Now, the article published in Open Chemistry suggests its use for removing heavy metal ions, that is copper and zinc, from water. The biosorbents obtained from the plant appear to act similarly to commonly used commercial adsorbents. But importantly, production of Jatropha curcas biosorbents is cheaper when compared to commercial alternatives.
Coelho and his team tested three different adsorbents obtained from Jatropha curcas seeds. They checked the influence of different conditions on the adsorption of copper and zinc ions on these adsorbents and were able to figure out optimal conditions determining the top parameters for adsorption.
While still early, the researchers think that their findings add to solving the problem of water pollution by using cheap but effective and fully natural-derived adsorbents to remove heavy metal ions from water; an urgent problem for developing countries which struggle with drinking water shortages.
Meanwhile, Nigerian researchers at Michael Okpara University, Umudike, Abia State, had found that an extract of Jatropha curcas acts as a strong painkiller and may have a mode of action different from conventional analgesics, such as morphine and other pharmaceuticals.

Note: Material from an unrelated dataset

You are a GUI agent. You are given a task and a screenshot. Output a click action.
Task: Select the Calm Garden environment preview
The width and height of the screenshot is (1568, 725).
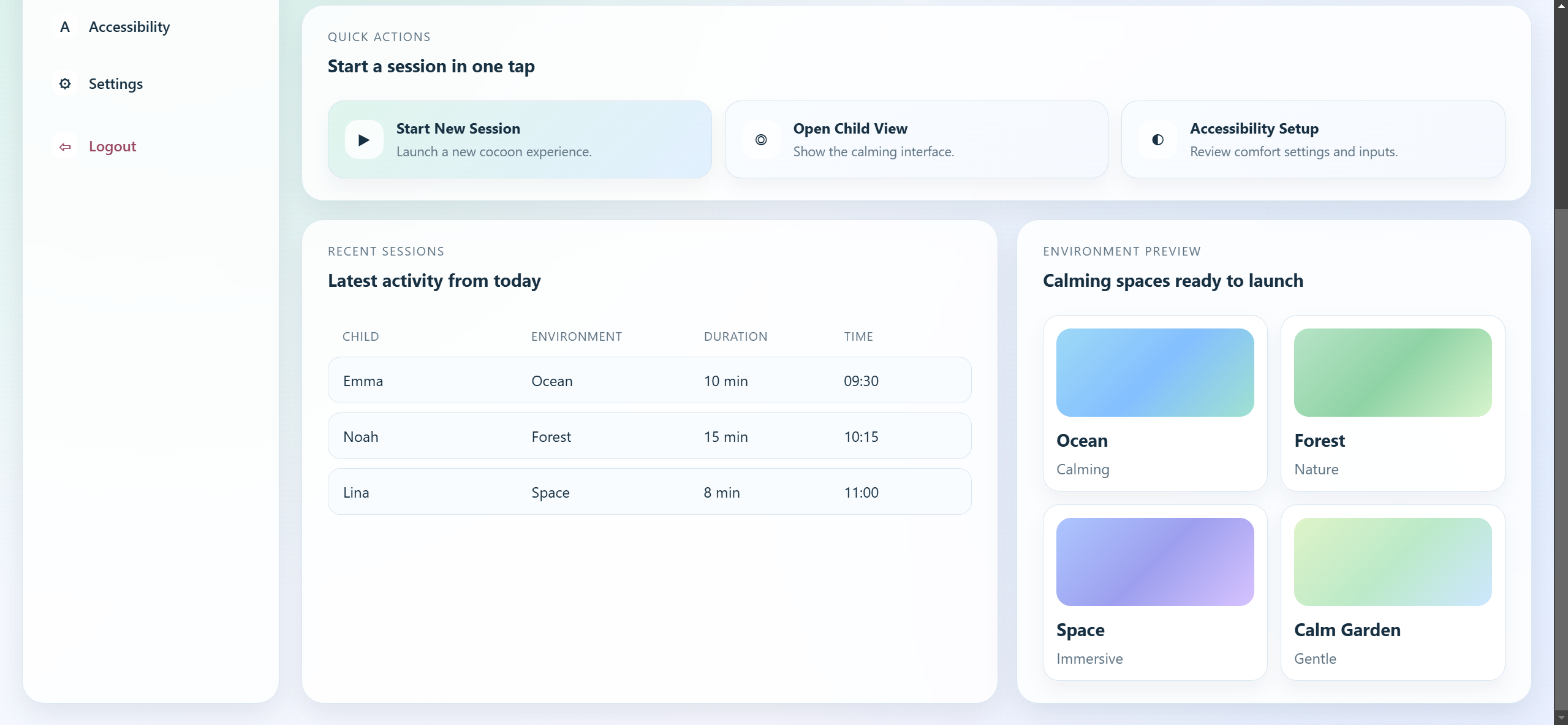1392,562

Details of tests are reported in the International Journal of Biomedical Engineering and Technology. The researchers had earlier reported in the African Journal of Biomedical Resident that the methanolic leaf extract of Jatropha curcas had significant analgesic properties and might be acting through both peripheral and central pain mechanisms.
Omeh Yusuf and Ezeja Maxwell of the Micheal Okpara University of Agriculture, Umudike extracted what they believed to be the physiologically active components of the leaves of Jatropha curcas using methanol as solvent. They compared the effects of this extract at 100, 200 and 400 milligrams per kilogramme of body mass, against 400 mg/kg of acetylsalicylic acid (aspirin) in standard laboratory animal tests for assessing the strength of painkillers.

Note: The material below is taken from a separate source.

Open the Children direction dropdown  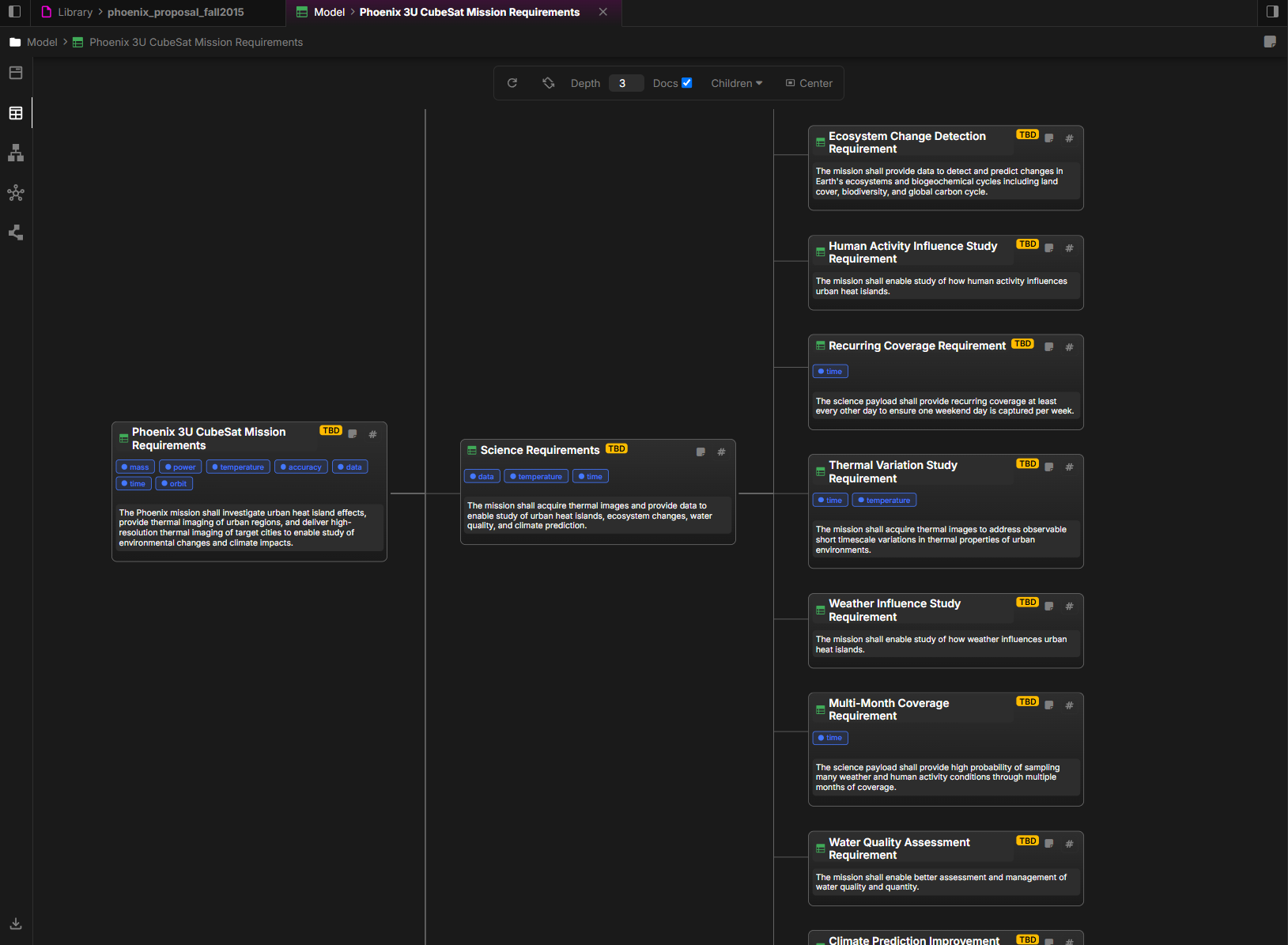click(x=735, y=83)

They found that 100 mg/kg was an inadequate dose, however, 200 and 400 mg/kg doses produced analgesia comparable to aspirin, affirming the use of the plant for pain relief in traditional medicine. The team suspects that the extract may be acting through both peripheral and central pain mechanisms. Yusuf and Maxwell are now carrying out more work on isolating and characterising the active ingredient in the extract and in determining the precise mode of action.
Also, Thai researchers have demonstrated that the purified compound from roots of Jatropha curcas potentially exhibited the effectiveness of its anti-cancer activity and apoptosis induction in breast cancer. “It thus, holds the promise of being a potent and selective anti-cancer agent that deserved further exploration.”
According to the study published in Thai Cancer Journal, the purified compound from Jatropha curcas has been extensively investigated for the anti-cancer activity on cancer cells. In this study, the effects of purified compound from roots of Jatropha curcas, Curcusone C, underlying anti-proliferation activity and apoptosis induction in human mammary carcinoma; MCF-7 was investigated.
India researchers have also found that the methanolic fraction of leaves of Jatropha curcas (MFJC) could protect the liver against hepatocellular carcinoma (liver cancer) induced by Aflatoxin B (AFB1), that is oxidative damage in rats due to its capability to induce the in vivo antioxidant system.
According to the study published in International Journal of Pharmacology and Science, the researchers administered orally (100 & 200 mg/kg) for 14 days to hepatocarcinoma bearing rats. It reads: “Marked increase in lipid peroxide levels and concomitant decrease in enzymic antioxidants levels were observed in carcinoma induced rats, while MFJC treatment reversed the conditions to near normal levels. Liver histopathology showed that MFJC reduced the incidence of liver lesions, lymphocytic infiltrations, and hepatic necrosis induced by AFB1 in rats.”